- [Quoted text]:
+---+

Compound of sister +‎ wife.


sister-wife (plural sister-wives)

  1. A woman who is simultaneously sister and wife to her spouse.
    Coordinate term: brother-husband
    • 1743, trans. Philip Francis, “Odes”, in Horace, volume III, iii, page 64:
      My Grecians shall victorious prove, By me led on to War, the Sister-Wife of Jove.
    • 1853, Henry N. Humphreys, The coin collector's manual, page 118:
      Ptolemy VII [] married Cleopatra, the sister-wife of his predecessor.
    • 1974, Joseph Fontenrose, Python: A Study of Delphic Myth and Its Origins, page 257:
      Anat as sister-wife of Baal, Isis as mother of Horos and sister-wife of Osiris, Hera as sister-wife of Zeus
  2. In a polygamous marriage, a woman who is simultaneously the sister and co-wife of another.

+---+

- [Record extracts]:

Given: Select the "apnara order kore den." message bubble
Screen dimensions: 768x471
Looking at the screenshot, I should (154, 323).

+---+

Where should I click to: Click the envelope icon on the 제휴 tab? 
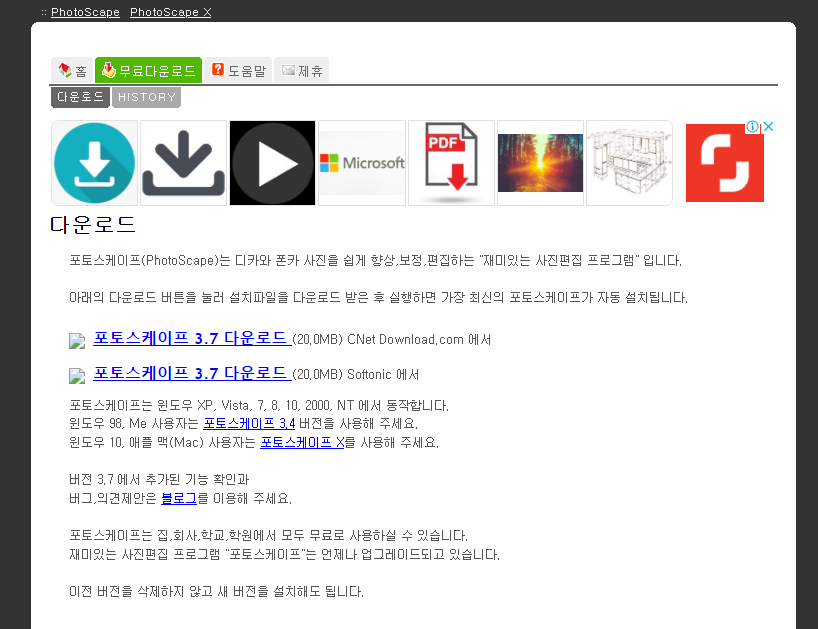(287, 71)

+---+

- [What this exercise asks]:
1. For each statement below, say whether it agrees with the dictionary entry for sister-wife. Answer yes or no, and quote the words of the entry that decide it. (a) The plural given is "sister-wives". (b) The coordinate term listed is "brother-wife". (c) The 1974 quotation calls Isis the sister-wife of Baal.
2. Quote the dictionary entry for sister-wife, starting at "1. A woman who" and ending at "Sister-Wife of Jove.".

- [Answer list]:
1.
(a) Yes: "sister-wife (plural sister-wives)"
(b) No: "Coordinate term: brother-husband"
(c) No: "Isis as mother of Horos and sister-wife of Osiris"

2.
1. A woman who is simultaneously sister and wife to her spouse.
    Coordinate term: brother-husband
    • 1743, trans. Philip Francis, “Odes”, in Horace, volume III, iii, page 64:
      My Grecians shall victorious prove, By me led on to War, the Sister-Wife of Jove.